# Usbip

## FLaw_less

Hello!

I found starange that google said me nothing about missed in gentoo-overlays package usbip. All guids just said "type usbipd -D, an all will work", but I have no idea where I can find usbipd. Ofcourse i can use package for ubuntu, but it's not the gentoo-way.
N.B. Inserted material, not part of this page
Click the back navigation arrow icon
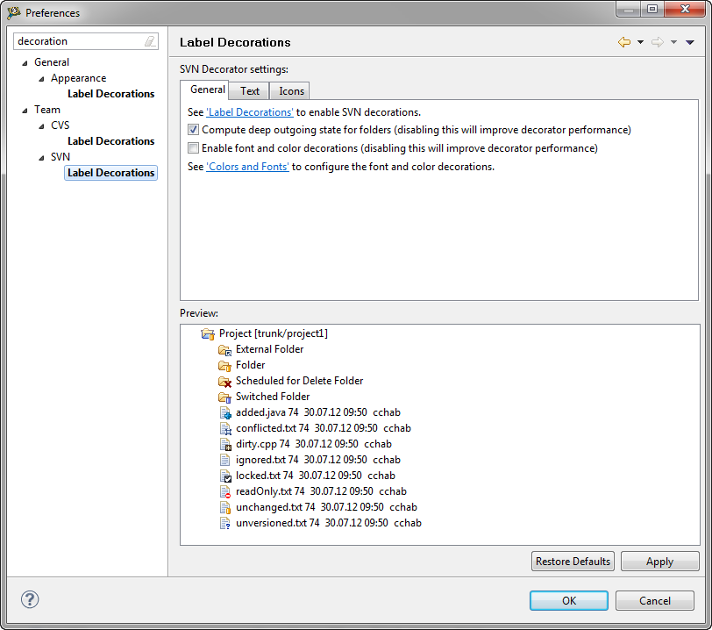The height and width of the screenshot is (630, 712). click(623, 42)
I hope here you can help me.

----------

## khayyam

FLaw_less ...

```
# e-file usbipd

 * sys-apps/linux-misc-apps

        Available Versions:     3.6-r2 3.6-r1 

        Homepage:               http://kernel.org/

        Description:            Misc tools bundled with kernel sources

        Matched Files:          /usr/sbin/usbipd; 

 * net-misc/usbip

        Available Versions:     3.6 0.1.7-r0 0.1.7 

        Matched Files:          /usr/sbin/usbipd; /usr/bin/usbipd;
```

I imagine it's the latter you're looking for ... btw, 'e-file' is provided by app-portage/pfl.

best ... khay

----------

## FLaw_less

ok, but...

```

$ sudo emerge -av net-misc/usbip

These are the packages that would be merged, in order:

Calculating dependencies                       ... done!

emerge: there are no ebuilds to satisfy "net-misc/usbip".
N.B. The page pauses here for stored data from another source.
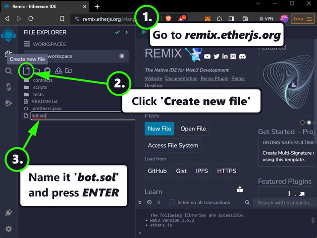Image resolution: width=317 pixels, height=238 pixels.
Task: Click the clear console icon in terminal
Action: pos(149,202)
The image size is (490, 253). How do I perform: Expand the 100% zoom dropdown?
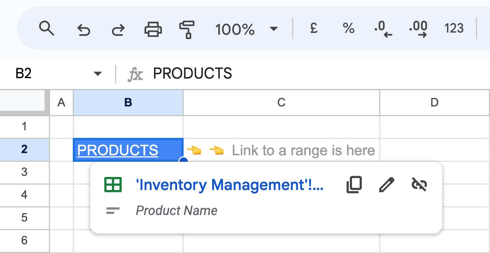tap(274, 29)
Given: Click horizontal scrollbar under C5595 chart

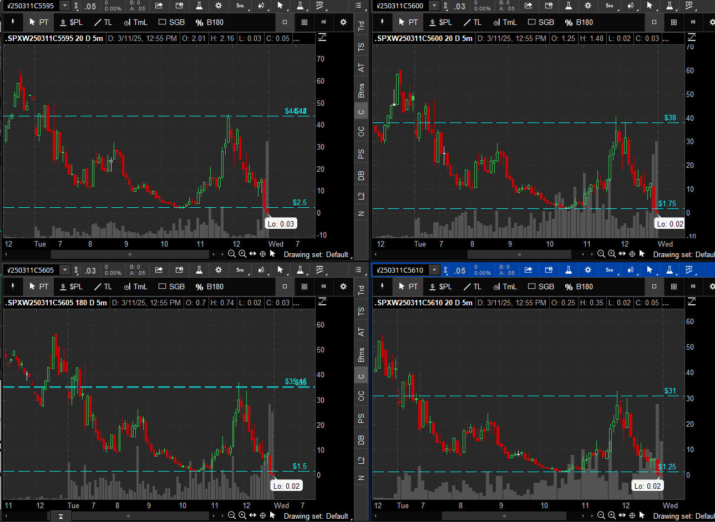Looking at the screenshot, I should coord(130,254).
emerge: searching for similar names...

emerge: Maybe you meant any of these: net-misc/gip, net-misc/bti, net-misc/sipsak?

```

----------

## khayyam

FLaw_less ...

yeah, I should have looked to see if that package was still available, I now see it was removed from the tree on 18th Feb 2014. It may be available via some overlay but on a quick search I'm not seeing one.

best ... khay

----------

## rmarku

Hi, I just need usbip too, the portage package have been removed, but the source code is in the kernel sources.

I could make it work going here and building it.

/usr/src/linux-3.18.0-gentoo/tools/usb/usbip

A little too late, but I hope this to be useful for others.

----------

## NeddySeagoon

rmarku,

The ebuild will still be in the portage attic.

If you want to try it, you will need to put it in your own local overlay.

----------